··· SUPPLIED ENTRIES

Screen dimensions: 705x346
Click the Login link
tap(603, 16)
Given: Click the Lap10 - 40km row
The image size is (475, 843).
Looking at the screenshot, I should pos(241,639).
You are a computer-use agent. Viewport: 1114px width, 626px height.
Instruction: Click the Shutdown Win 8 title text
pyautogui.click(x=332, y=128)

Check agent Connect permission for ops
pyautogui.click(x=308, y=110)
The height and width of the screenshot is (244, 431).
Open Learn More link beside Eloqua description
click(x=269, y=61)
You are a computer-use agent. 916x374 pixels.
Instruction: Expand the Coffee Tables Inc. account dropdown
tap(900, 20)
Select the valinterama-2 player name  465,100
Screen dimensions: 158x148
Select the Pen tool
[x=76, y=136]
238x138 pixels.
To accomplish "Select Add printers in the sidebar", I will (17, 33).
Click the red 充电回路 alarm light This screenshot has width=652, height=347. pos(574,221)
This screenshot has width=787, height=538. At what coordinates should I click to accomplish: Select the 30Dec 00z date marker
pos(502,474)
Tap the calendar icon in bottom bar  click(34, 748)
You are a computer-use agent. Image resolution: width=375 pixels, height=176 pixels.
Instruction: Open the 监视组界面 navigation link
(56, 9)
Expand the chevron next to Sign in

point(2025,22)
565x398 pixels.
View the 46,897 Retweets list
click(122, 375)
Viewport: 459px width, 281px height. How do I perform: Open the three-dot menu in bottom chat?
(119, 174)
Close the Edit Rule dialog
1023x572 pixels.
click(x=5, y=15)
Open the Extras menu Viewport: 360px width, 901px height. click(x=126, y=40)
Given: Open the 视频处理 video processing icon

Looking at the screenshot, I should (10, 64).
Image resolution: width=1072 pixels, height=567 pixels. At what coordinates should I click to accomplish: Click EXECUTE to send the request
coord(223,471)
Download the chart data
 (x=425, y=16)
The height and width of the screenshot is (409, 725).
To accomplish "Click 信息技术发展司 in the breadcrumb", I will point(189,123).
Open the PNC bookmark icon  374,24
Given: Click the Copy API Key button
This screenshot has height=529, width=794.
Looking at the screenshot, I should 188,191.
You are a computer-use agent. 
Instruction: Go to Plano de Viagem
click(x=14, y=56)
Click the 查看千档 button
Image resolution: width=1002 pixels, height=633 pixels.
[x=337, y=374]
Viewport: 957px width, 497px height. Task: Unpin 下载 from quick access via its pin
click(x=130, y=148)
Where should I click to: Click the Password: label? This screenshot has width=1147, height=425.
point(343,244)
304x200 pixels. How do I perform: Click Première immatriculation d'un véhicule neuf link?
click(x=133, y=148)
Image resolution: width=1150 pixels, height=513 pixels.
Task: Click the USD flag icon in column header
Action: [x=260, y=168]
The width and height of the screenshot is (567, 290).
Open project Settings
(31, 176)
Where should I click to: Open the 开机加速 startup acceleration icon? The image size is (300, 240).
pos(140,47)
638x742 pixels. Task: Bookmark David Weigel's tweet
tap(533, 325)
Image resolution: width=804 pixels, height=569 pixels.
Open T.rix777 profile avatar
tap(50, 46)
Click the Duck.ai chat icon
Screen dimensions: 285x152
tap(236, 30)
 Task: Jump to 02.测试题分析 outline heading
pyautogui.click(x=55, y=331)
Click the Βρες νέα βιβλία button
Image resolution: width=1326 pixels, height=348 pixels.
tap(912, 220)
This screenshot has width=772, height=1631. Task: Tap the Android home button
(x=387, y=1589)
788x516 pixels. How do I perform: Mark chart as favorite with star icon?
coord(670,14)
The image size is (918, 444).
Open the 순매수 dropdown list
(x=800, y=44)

······

• [EXERCISE DESCRIPTION]: Only lines that contain the string "will" count; pick each one out of the records and copy it.

• [EXERCISE RESPONSE]:
To accomplish "Select Add printers in the sidebar", I will (17, 33).
To accomplish "Click 信息技术发展司 in the breadcrumb", I will point(189,123).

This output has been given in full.